ST. LOUIS – Last November, five innovative projects were announced as the winners of the Regional Arts Commission’s ­Innovation Fund. Out of fifty-two letters of intent, one of the selected projects is a two-year pilot project called the African Performing Arts Exchange, (or “the Exchange”) which will produce concert performances and music engraving of works by African-descent composers and build a web-based platform to share these musical resources in a wider market. The Exchange will provide a comprehensive digital database for sheet music, audios, videos, and other materials, projected to become an innovative gateway to information accessible to performers, arts presenters, educators, students, researchers and the general public - a one of a kind web-based resource.

“These innovation grants provide the support necessary for arts organizations to implement new ideas that they haven’t been able to try and that’s exciting,” said Jill McGuire, executive director of the Regional Arts Commission. “These grants will both impact the St. Louis cultural landscape as well as advance the organizations’ capacity to grow and engage the community.”

The African Performing Arts Exchange is a realization of the dreams of Dr. Fred Onovwerosuoke[1], the founder of African Musical Arts Inc. “FredO” as friends and colleagues call him, has collected a large music archive over his decades of field research in over thirty African countries, a unique resource which will be digitized and made available through the Exchange project. “The African Performing Arts Exchange project is a unique product that responds to current unmet needs of the music marketplace - the need to have easy access to the unique music resources that we provide,” says FredO. “Today, as new immigrant populations enrich America’s musical culture, musicians and teachers are looking to expand their repertoire and horizons with new styles, and they want access to resources quickly and easily, preferably in the palm of their hand through their mobile phones.”  

In the last decade, this St.

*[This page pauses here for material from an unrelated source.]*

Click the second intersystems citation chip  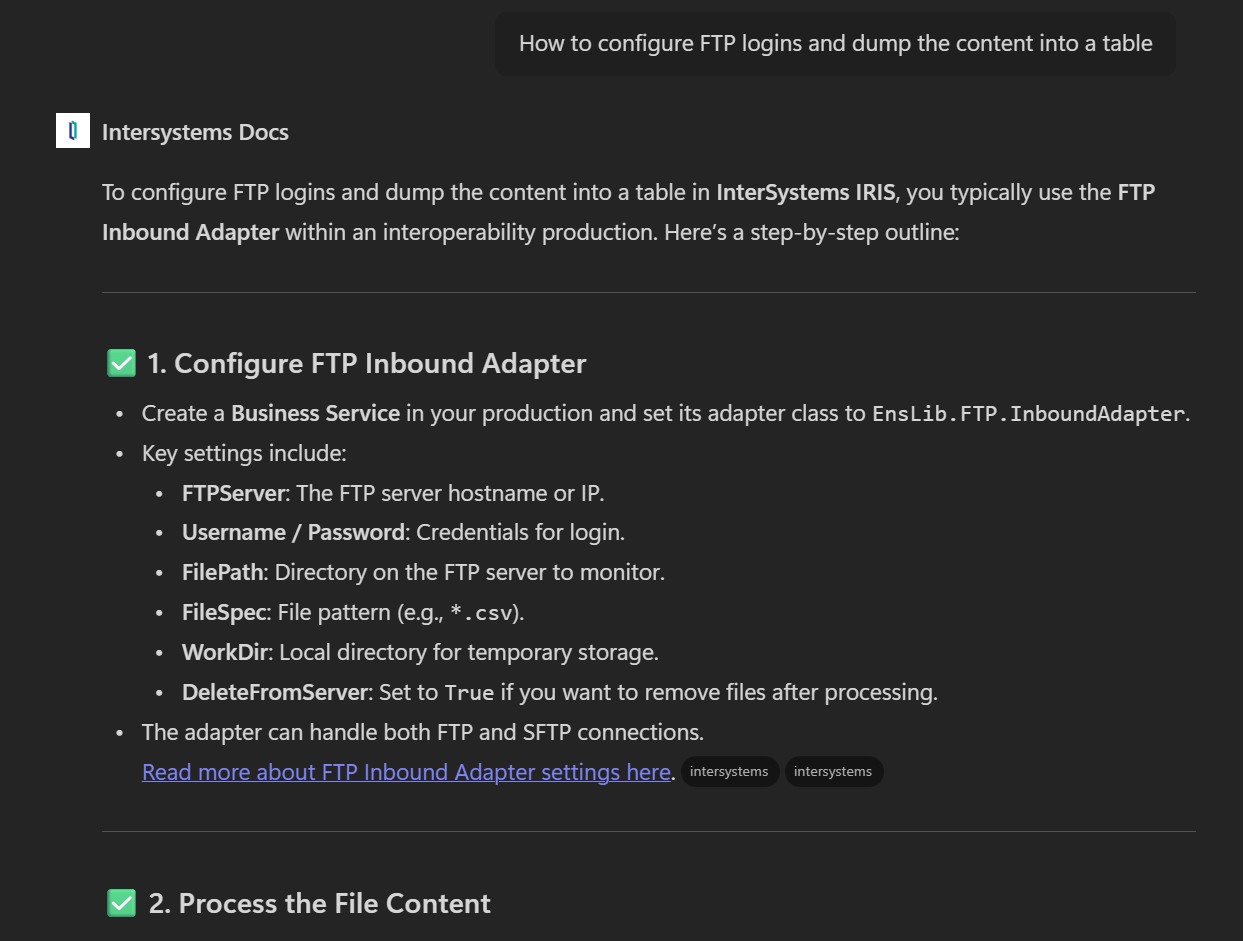(x=833, y=772)
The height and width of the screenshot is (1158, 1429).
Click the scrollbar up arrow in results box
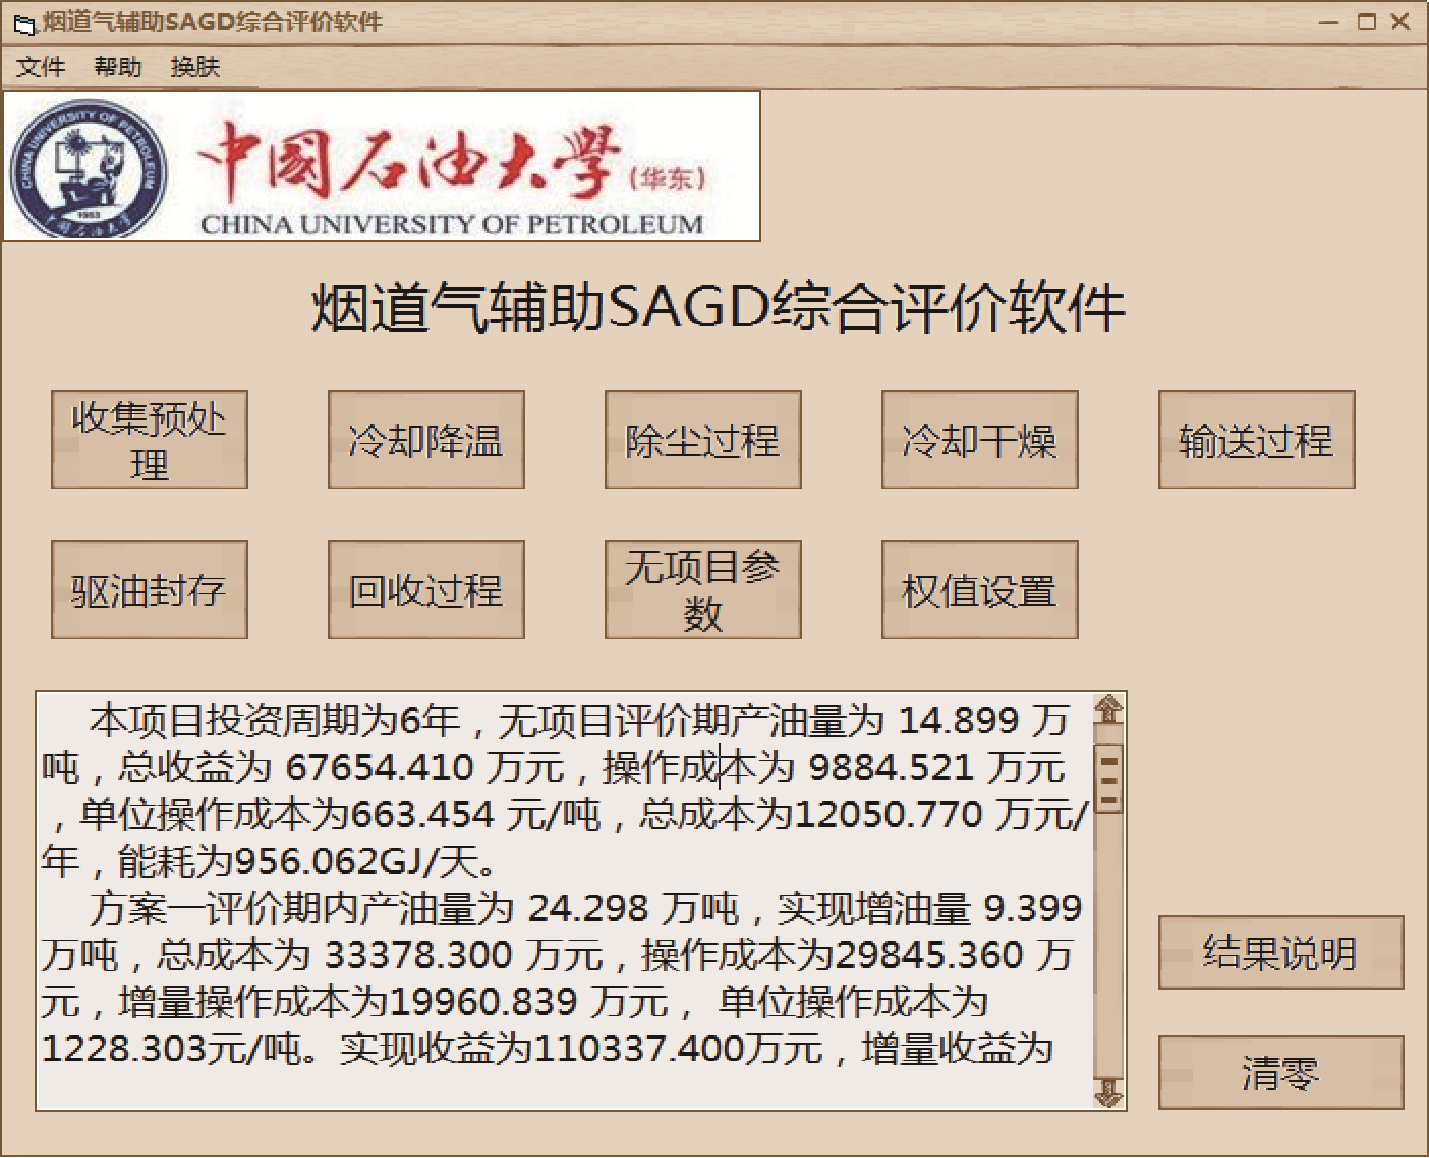pyautogui.click(x=1108, y=710)
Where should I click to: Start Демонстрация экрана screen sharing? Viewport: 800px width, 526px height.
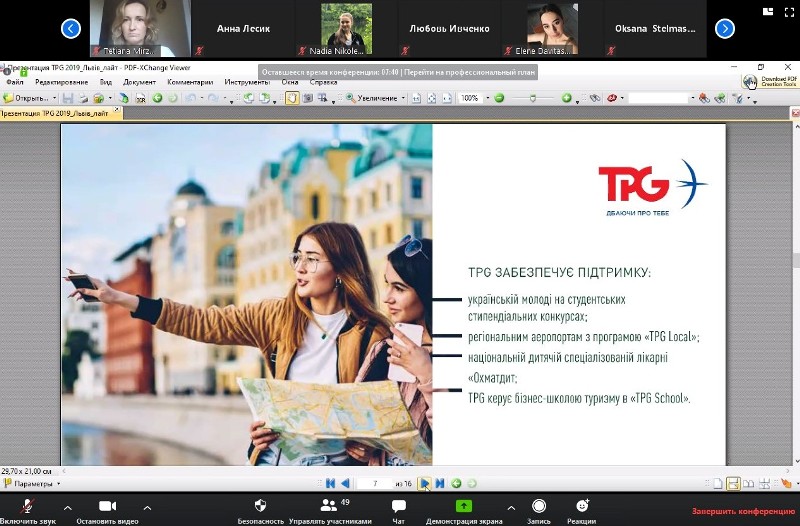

Louis-based non-profit organization has become a dominant resource for publishers such as Oxford University Press, who drew heavily on the music archives held by African Musical Arts’ founder, FredO, to publish “Songs of Africa: 22 Pieces for Mixed Voices”[2] in 2008 and “Songs of Africa for Upper Voices Set 1 and Set 2” in 2012. The first “Songs of Africa” book was made available with an accompanying CD of sample choirs’ performances to demonstrate performance practice of specific songs from the collection, and has since become one of Oxford’s best sellers. “In addition to partnering with leading publishing firms, our organization, African Musical Arts should go the extra mile to share our unique resources,” adds FredO. Choirs, chamber music groups, orchestras, as well as researchers from a wide-ranging field of disciplines will have a readily accessible resource literally at their fingertips.

“We see this project as having the potential to blossom into a global resource, similar to how Wikipedia encourages independent contributors on various topics, only that our database will focus on all kinds of music by African descent composers,” says FredO. The Exchange will enhance the way the African Musical Arts organization does business, allowing them to use tools of modern technology to expand the scope of their operations and positioning it to serve a wider audience. The location of the African Performing Arts Exchange in St. Louis will also cement St. Louis’ legacy as a provider of unique music resources to assist teachers and groups looking to enrich their repertoire.

The two-year, $350,000 project will begin this January. The pilot website of the Exchange should be accessible by late fall of this year, with the launch of the full online database in spring 2016. The $50,000 grant from the Regional Arts Commission will help kick start the construction. Several events to raise additional needed funds for the project are planned, beginning with the May 9, 2015 concert, The Epic Piano Duel, featuring local St. Louis pianist Peter Henderson and Romanian-Nigerian virtuoso pianist Rebeca Omordia visiting from London, UK. Other fundraiser concerts by IMI Chamber Players, Songs of Africa Ensemble, New Horizons Studio Orchestra and others are planned through 2016.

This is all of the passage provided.